▶ [Short task] Copy out the lines from the line containing "Viewport: 1400px width, 800px" through the line containing "click(78, 189)", inclusive, leaving the pictures out.

▶ [Data for processing]
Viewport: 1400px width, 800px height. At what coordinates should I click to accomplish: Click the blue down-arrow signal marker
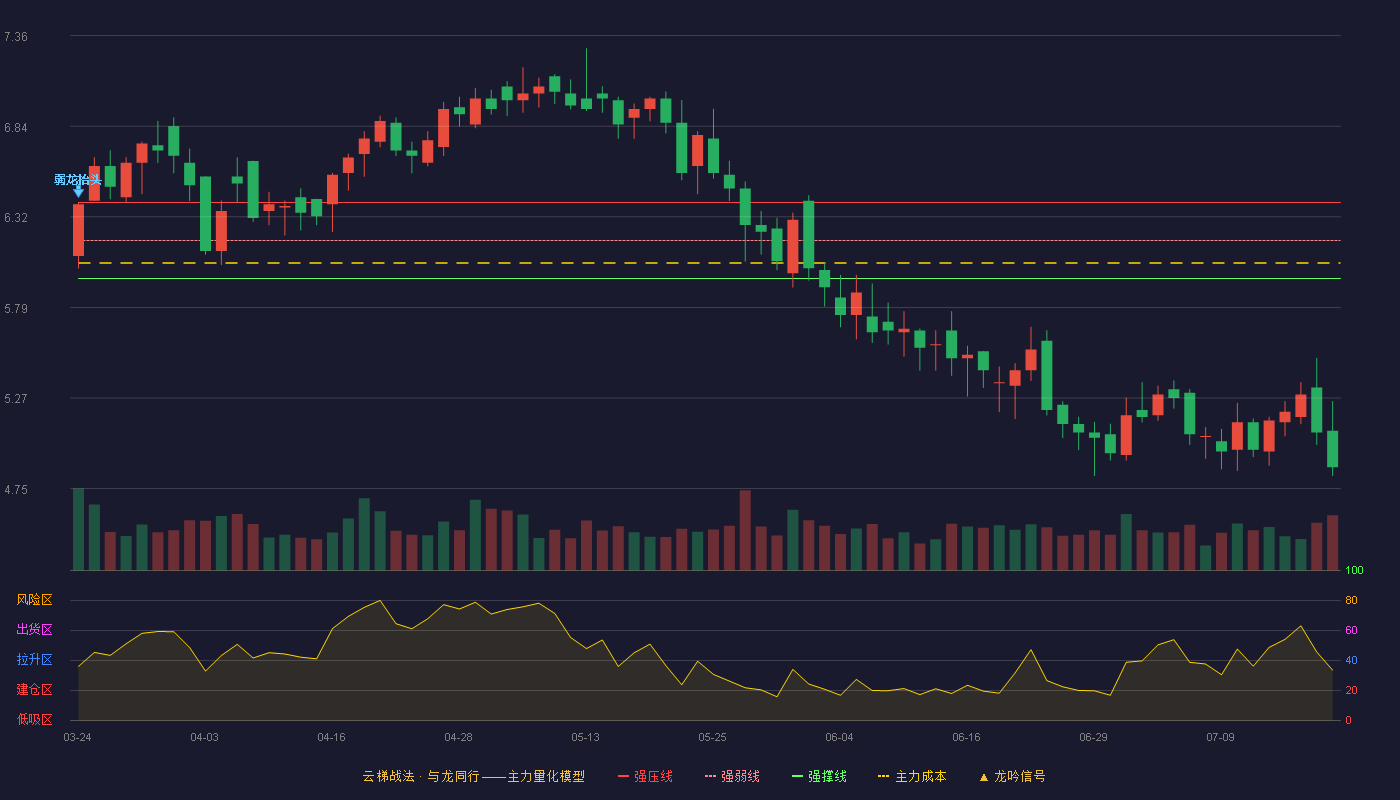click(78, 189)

...

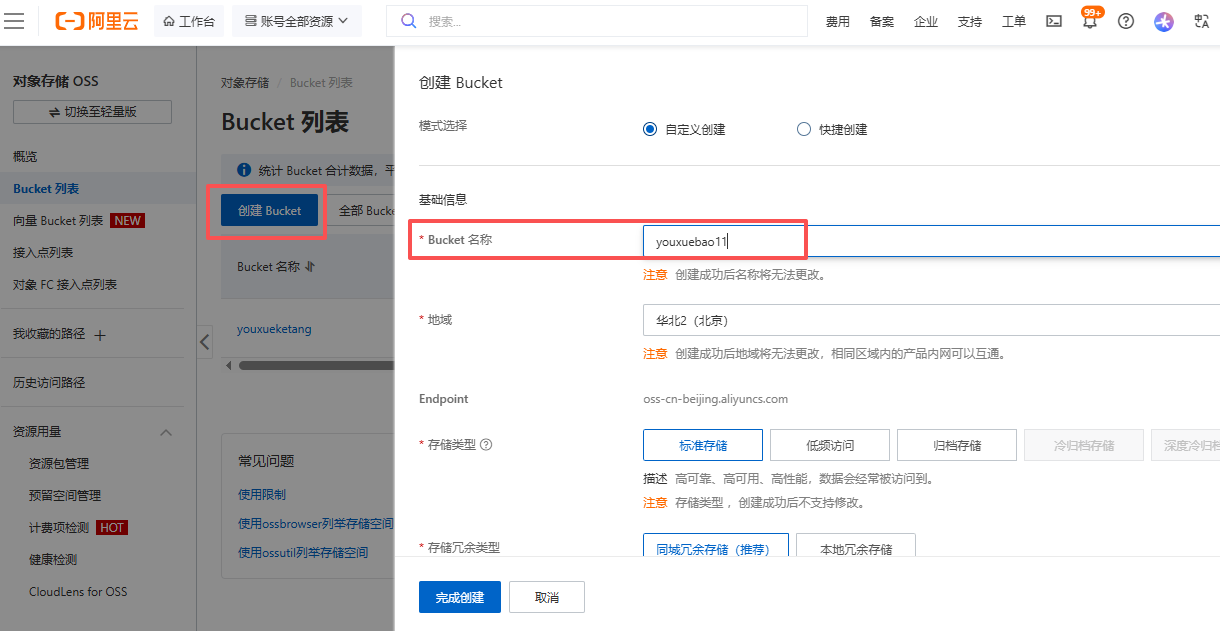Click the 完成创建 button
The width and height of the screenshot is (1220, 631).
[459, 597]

--

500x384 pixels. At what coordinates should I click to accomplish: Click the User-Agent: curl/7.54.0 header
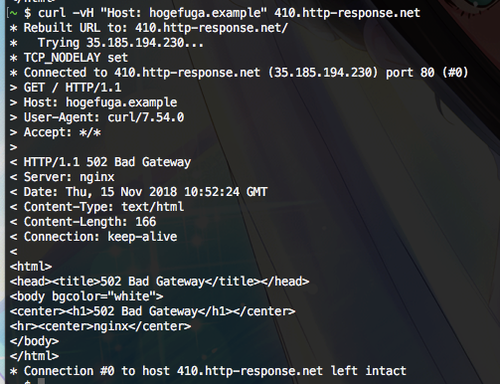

▶ [Output for this task]
Viewport: 1400px width, 800px height. At what coordinates should I click to accomplish: Click the blue down-arrow signal marker
click(78, 189)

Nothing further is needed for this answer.